START The records

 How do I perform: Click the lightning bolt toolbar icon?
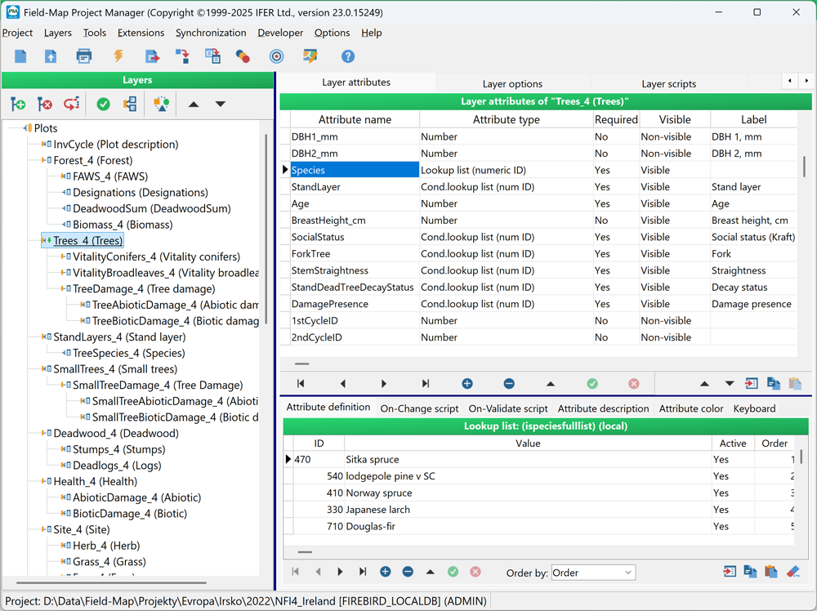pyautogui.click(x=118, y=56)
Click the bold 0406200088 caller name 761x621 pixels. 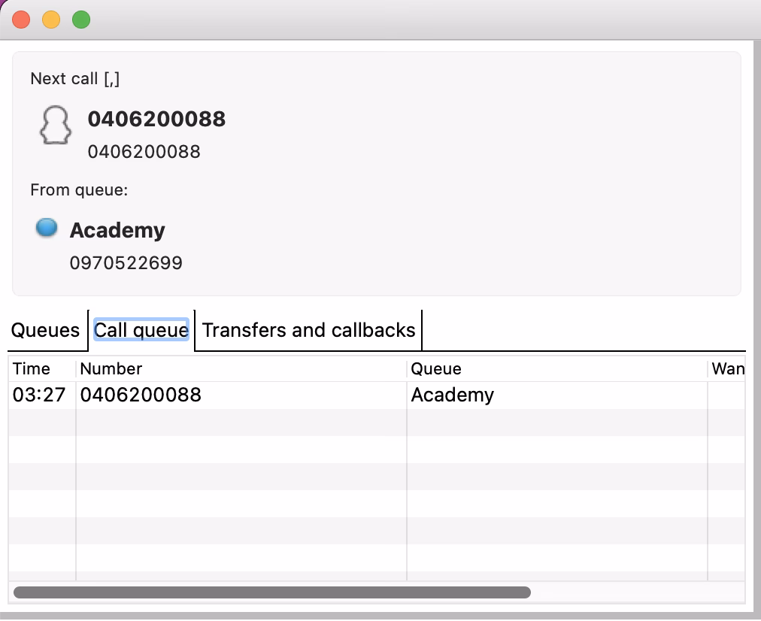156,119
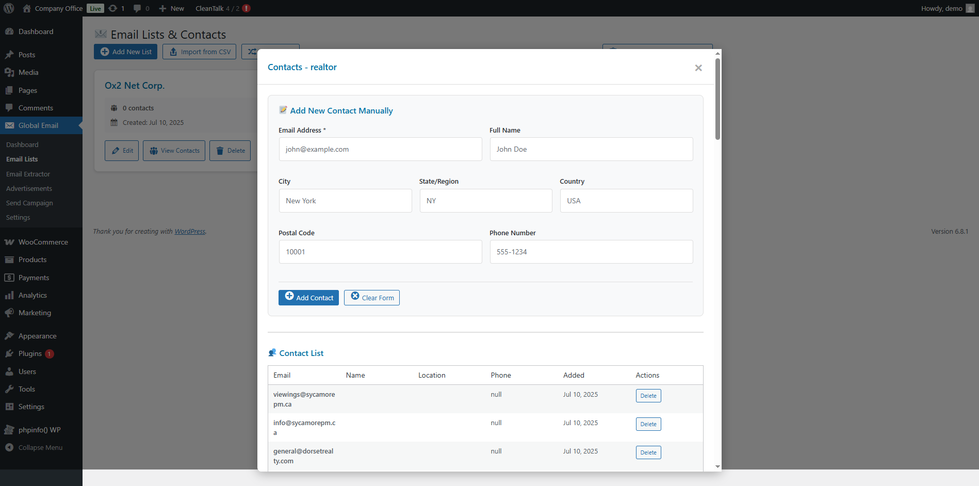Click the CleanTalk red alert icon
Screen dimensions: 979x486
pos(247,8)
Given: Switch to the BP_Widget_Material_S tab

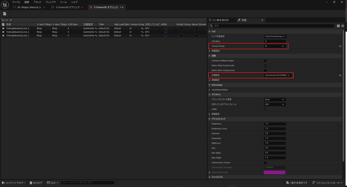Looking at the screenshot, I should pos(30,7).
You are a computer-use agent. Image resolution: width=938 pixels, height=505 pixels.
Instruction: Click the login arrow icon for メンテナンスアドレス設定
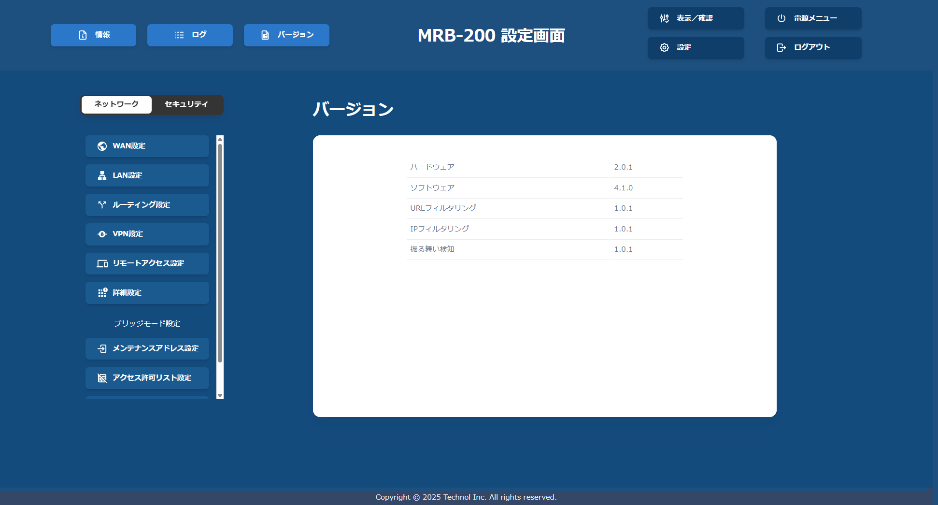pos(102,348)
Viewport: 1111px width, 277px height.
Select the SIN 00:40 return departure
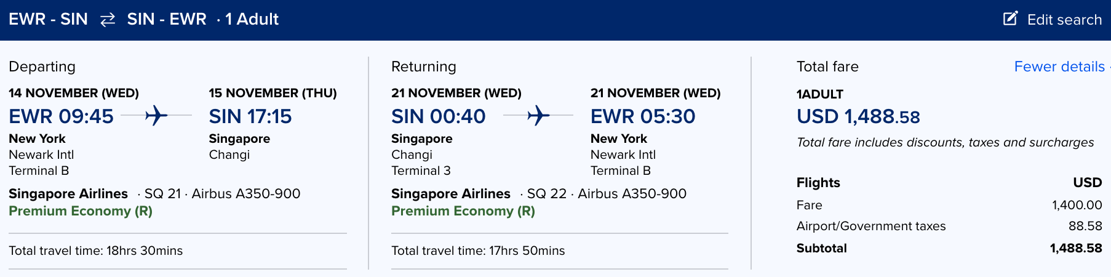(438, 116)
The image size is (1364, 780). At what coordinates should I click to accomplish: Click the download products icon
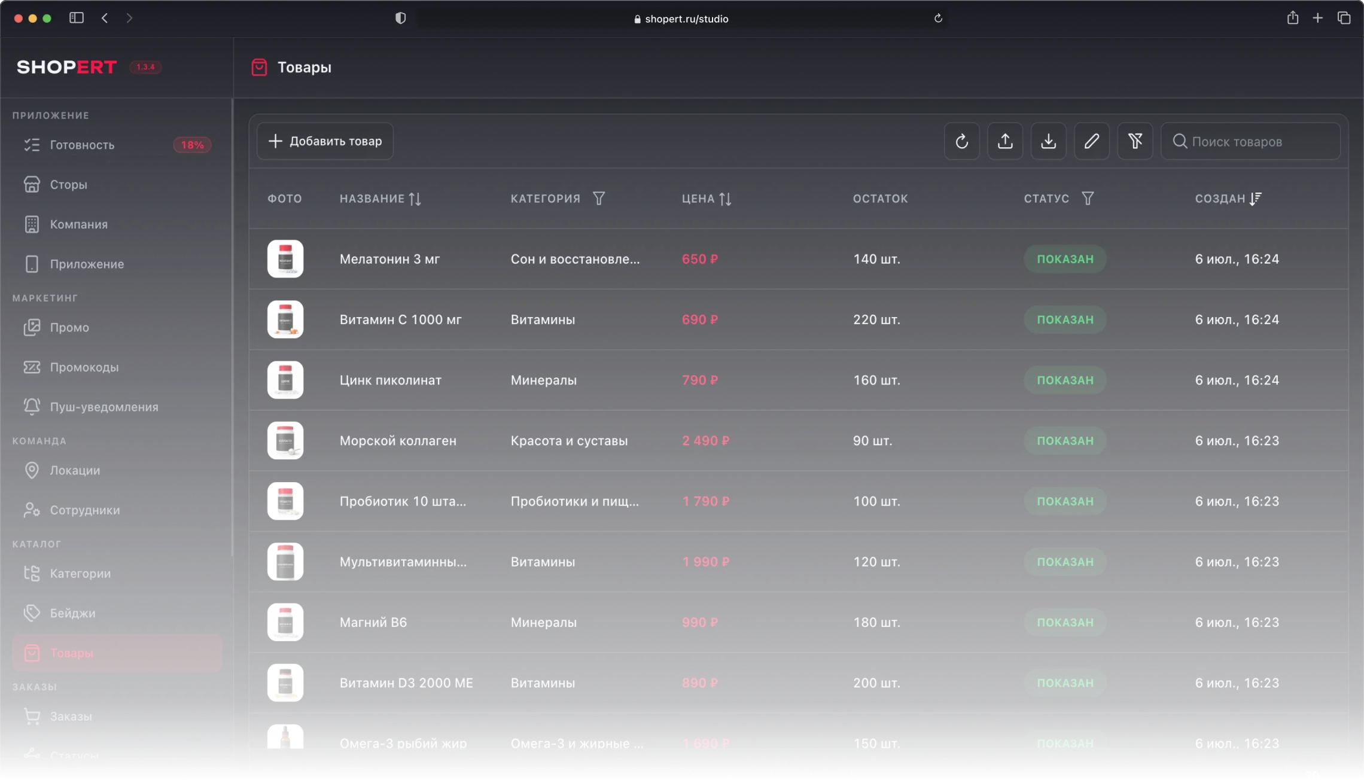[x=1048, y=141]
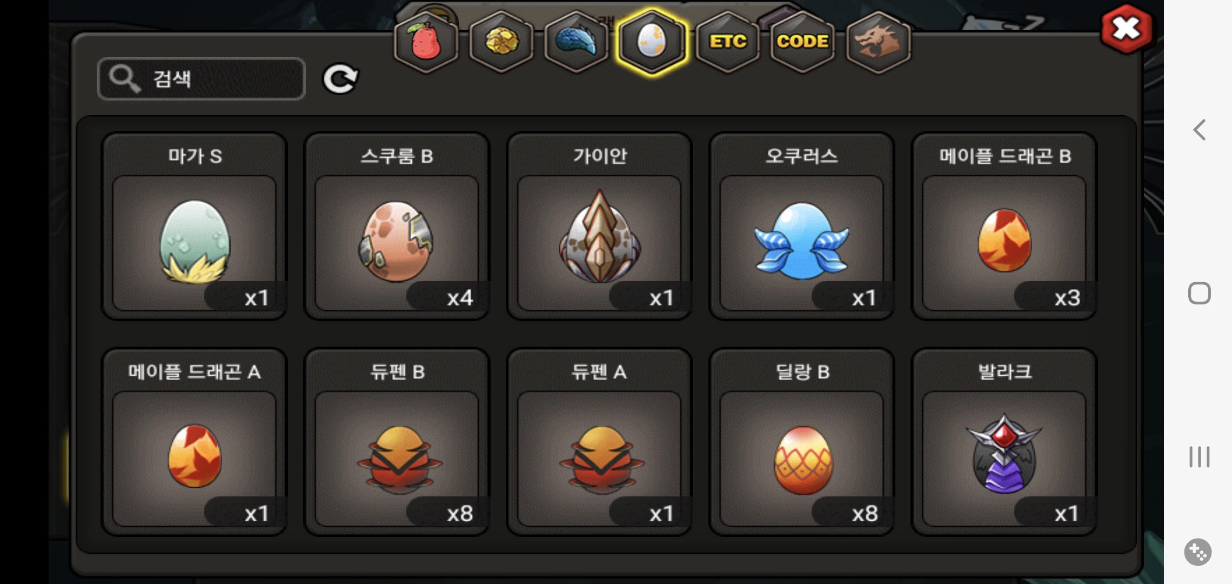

END The records

--- Your instructions ---
Only the lines from the one holding "Select the SIN 00:40 return departure" to the last line of the entries above should be printed, exactly as they appear and with no pictures.

--- Worked solution ---
Select the SIN 00:40 return departure
(438, 116)
The image size is (1364, 780). At what coordinates should I click to accomplish: Click the download products icon
[x=1048, y=141]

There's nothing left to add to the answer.